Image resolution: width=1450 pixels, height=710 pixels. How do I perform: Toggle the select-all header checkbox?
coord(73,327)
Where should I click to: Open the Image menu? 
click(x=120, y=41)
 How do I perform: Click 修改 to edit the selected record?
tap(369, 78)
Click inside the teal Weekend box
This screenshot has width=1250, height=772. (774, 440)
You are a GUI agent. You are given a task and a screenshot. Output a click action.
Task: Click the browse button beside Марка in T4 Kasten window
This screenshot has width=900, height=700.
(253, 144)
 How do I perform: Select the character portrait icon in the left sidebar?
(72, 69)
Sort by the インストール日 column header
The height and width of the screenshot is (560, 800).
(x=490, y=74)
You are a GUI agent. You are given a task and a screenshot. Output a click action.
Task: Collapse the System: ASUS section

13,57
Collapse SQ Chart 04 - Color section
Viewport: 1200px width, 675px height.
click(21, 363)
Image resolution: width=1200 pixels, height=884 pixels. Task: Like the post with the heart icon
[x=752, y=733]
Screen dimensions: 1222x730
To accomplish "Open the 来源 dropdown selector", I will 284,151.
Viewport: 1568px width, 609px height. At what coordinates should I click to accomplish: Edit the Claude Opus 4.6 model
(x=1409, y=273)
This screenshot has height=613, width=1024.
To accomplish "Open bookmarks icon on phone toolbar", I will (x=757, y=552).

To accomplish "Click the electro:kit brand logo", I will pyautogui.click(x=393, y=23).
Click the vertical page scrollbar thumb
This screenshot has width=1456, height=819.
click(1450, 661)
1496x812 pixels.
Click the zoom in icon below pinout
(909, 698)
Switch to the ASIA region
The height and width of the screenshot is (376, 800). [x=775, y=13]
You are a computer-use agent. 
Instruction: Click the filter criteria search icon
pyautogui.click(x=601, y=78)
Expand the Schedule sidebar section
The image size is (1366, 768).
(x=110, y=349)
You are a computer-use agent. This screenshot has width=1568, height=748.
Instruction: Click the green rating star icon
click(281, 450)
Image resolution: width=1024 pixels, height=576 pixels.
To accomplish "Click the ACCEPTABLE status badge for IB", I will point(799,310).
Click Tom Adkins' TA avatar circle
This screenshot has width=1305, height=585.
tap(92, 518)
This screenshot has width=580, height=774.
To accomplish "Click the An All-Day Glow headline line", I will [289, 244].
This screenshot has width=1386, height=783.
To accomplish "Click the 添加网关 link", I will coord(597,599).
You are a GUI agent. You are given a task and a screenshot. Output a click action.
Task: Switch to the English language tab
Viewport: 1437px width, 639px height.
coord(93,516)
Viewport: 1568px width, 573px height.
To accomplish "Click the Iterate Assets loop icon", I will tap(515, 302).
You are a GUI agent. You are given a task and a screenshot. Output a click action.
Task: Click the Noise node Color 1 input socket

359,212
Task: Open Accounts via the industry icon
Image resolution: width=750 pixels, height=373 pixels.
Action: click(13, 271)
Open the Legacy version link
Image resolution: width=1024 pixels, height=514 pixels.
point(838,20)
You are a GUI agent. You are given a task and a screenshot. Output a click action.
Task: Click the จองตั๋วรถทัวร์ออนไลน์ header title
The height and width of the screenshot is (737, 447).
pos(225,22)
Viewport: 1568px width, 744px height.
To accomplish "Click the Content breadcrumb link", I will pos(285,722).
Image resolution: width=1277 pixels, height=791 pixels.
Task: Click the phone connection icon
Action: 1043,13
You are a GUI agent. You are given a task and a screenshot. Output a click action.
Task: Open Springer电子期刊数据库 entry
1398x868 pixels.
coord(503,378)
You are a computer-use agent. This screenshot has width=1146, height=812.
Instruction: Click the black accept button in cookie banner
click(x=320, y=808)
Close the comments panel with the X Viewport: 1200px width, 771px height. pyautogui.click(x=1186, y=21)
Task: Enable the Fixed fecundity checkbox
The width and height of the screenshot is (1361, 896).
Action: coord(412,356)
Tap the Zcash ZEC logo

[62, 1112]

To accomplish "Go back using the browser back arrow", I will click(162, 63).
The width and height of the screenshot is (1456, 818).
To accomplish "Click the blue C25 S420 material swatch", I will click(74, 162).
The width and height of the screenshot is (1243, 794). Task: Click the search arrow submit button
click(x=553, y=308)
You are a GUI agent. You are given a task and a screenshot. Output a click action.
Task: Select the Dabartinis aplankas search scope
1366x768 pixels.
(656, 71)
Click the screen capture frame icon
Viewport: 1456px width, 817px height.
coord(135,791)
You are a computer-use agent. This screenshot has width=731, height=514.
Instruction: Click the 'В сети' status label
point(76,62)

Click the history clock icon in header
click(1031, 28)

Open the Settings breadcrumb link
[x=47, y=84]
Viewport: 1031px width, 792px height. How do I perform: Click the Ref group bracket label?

## INSTRUCTIONS TO FOLLOW:
Can you reproduce every one of the records above, line for line and unchanged?

## RESPONSE TO THIS EXERCISE:
Image resolution: width=1450 pixels, height=710 pixels. How do I perform: Toggle the select-all header checkbox?
coord(73,327)
Where should I click to: Open the Image menu? 
click(x=120, y=41)
 How do I perform: Click 修改 to edit the selected record?
tap(369, 78)
Click inside the teal Weekend box
This screenshot has width=1250, height=772. (774, 440)
You are a GUI agent. You are given a task and a screenshot. Output a click action.
Task: Click the browse button beside Марка in T4 Kasten window
This screenshot has width=900, height=700.
(253, 144)
 How do I perform: Select the character portrait icon in the left sidebar?
(72, 69)
Sort by the インストール日 column header
The height and width of the screenshot is (560, 800).
(x=490, y=74)
You are a GUI agent. You are given a task and a screenshot. Output a click action.
Task: Collapse the System: ASUS section

13,57
Collapse SQ Chart 04 - Color section
Viewport: 1200px width, 675px height.
click(21, 363)
Image resolution: width=1200 pixels, height=884 pixels. Task: Like the post with the heart icon
[x=752, y=733]
Screen dimensions: 1222x730
To accomplish "Open the 来源 dropdown selector", I will 284,151.
Viewport: 1568px width, 609px height. At what coordinates should I click to accomplish: Edit the Claude Opus 4.6 model
(x=1409, y=273)
This screenshot has height=613, width=1024.
To accomplish "Open bookmarks icon on phone toolbar", I will (x=757, y=552).

To accomplish "Click the electro:kit brand logo", I will pyautogui.click(x=393, y=23).
Click the vertical page scrollbar thumb
This screenshot has width=1456, height=819.
click(1450, 661)
1496x812 pixels.
Click the zoom in icon below pinout
(909, 698)
Switch to the ASIA region
The height and width of the screenshot is (376, 800). [x=775, y=13]
You are a computer-use agent. 
Instruction: Click the filter criteria search icon
pyautogui.click(x=601, y=78)
Expand the Schedule sidebar section
The image size is (1366, 768).
(x=110, y=349)
You are a computer-use agent. This screenshot has width=1568, height=748.
Instruction: Click the green rating star icon
click(281, 450)
Image resolution: width=1024 pixels, height=576 pixels.
To accomplish "Click the ACCEPTABLE status badge for IB", I will point(799,310).
Click Tom Adkins' TA avatar circle
This screenshot has width=1305, height=585.
tap(92, 518)
This screenshot has width=580, height=774.
To accomplish "Click the An All-Day Glow headline line", I will [289, 244].
This screenshot has width=1386, height=783.
To accomplish "Click the 添加网关 link", I will coord(597,599).
You are a GUI agent. You are given a task and a screenshot. Output a click action.
Task: Switch to the English language tab
Viewport: 1437px width, 639px height.
coord(93,516)
Viewport: 1568px width, 573px height.
To accomplish "Click the Iterate Assets loop icon", I will tap(515, 302).
You are a GUI agent. You are given a task and a screenshot. Output a click action.
Task: Click the Noise node Color 1 input socket

359,212
Task: Open Accounts via the industry icon
Image resolution: width=750 pixels, height=373 pixels.
Action: click(13, 271)
Open the Legacy version link
Image resolution: width=1024 pixels, height=514 pixels.
point(838,20)
You are a GUI agent. You are given a task and a screenshot. Output a click action.
Task: Click the จองตั๋วรถทัวร์ออนไลน์ header title
The height and width of the screenshot is (737, 447).
pos(225,22)
Viewport: 1568px width, 744px height.
To accomplish "Click the Content breadcrumb link", I will pos(285,722).
Image resolution: width=1277 pixels, height=791 pixels.
Task: Click the phone connection icon
Action: 1043,13
You are a GUI agent. You are given a task and a screenshot. Output a click action.
Task: Open Springer电子期刊数据库 entry
1398x868 pixels.
coord(503,378)
You are a computer-use agent. This screenshot has width=1146, height=812.
Instruction: Click the black accept button in cookie banner
click(x=320, y=808)
Close the comments panel with the X Viewport: 1200px width, 771px height. pyautogui.click(x=1186, y=21)
Task: Enable the Fixed fecundity checkbox
The width and height of the screenshot is (1361, 896).
Action: coord(412,356)
Tap the Zcash ZEC logo

[62, 1112]

To accomplish "Go back using the browser back arrow", I will click(162, 63).
The width and height of the screenshot is (1456, 818).
To accomplish "Click the blue C25 S420 material swatch", I will click(74, 162).
The width and height of the screenshot is (1243, 794). Task: Click the search arrow submit button
click(x=553, y=308)
You are a GUI agent. You are given a task and a screenshot. Output a click action.
Task: Select the Dabartinis aplankas search scope
1366x768 pixels.
(656, 71)
Click the screen capture frame icon
Viewport: 1456px width, 817px height.
coord(135,791)
You are a computer-use agent. This screenshot has width=731, height=514.
Instruction: Click the 'В сети' status label
point(76,62)

Click the history clock icon in header
click(1031, 28)

Open the Settings breadcrumb link
[x=47, y=84]
Viewport: 1031px width, 792px height. How do I perform: Click the Ref group bracket label?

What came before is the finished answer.